Notes
Fundamental facts you should know about worry
1. If you want to avoid worry, do what Sir William Osler did: Live in “day-tight compartments.” Don’t stew about the futures. Just live each day until bedtime.
2. The next time Trouble–with a Capital T–backs you up in a corner, try the magic formula of Willis H. Carrier:
a) Ask yourself, “What is the worst that can possibly happen if I can’t solve my problem?
b) Prepare yourself mentally to accept the worst–if necessary.
c) Then calmly try to improve upon the worst–which you have already mentally agreed to accept.
3. Remind yourself of the exorbitant price you can pay for worry in terms of your health. “Those who do not know how to fight worry die young.”

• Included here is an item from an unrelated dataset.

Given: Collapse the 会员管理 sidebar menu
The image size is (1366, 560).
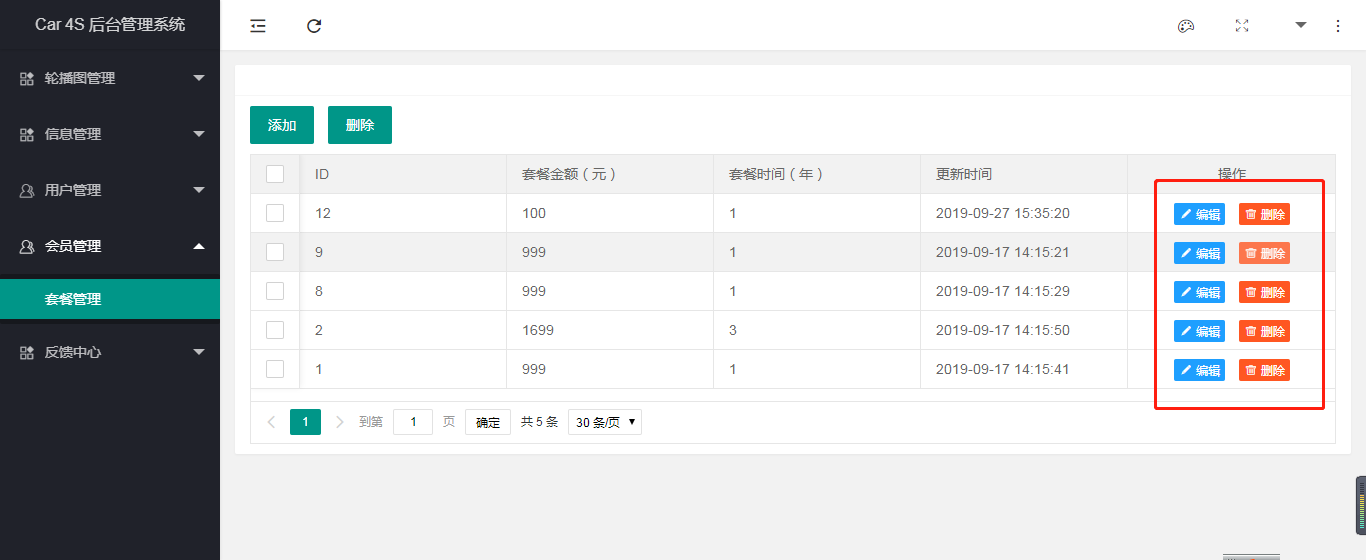Looking at the screenshot, I should click(x=110, y=246).
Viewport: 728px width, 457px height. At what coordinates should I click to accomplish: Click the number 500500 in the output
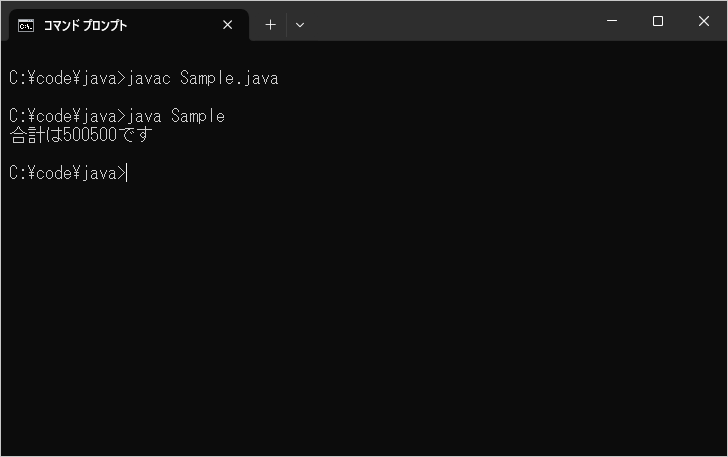click(90, 135)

Basic techniques in analysing worry
1. Get the facts. Remember that Dean Hawkes of Columbia University said that “half the worry in the world is caused by people trying to make decisions before they have sufficient knowledge on which to base a decision.”
2. After carefully weighing all the facts, come to a decision.
3. Once a decision is carefully reached, act! Get busy carrying out your decision–and dismiss all anxiety about the outcome.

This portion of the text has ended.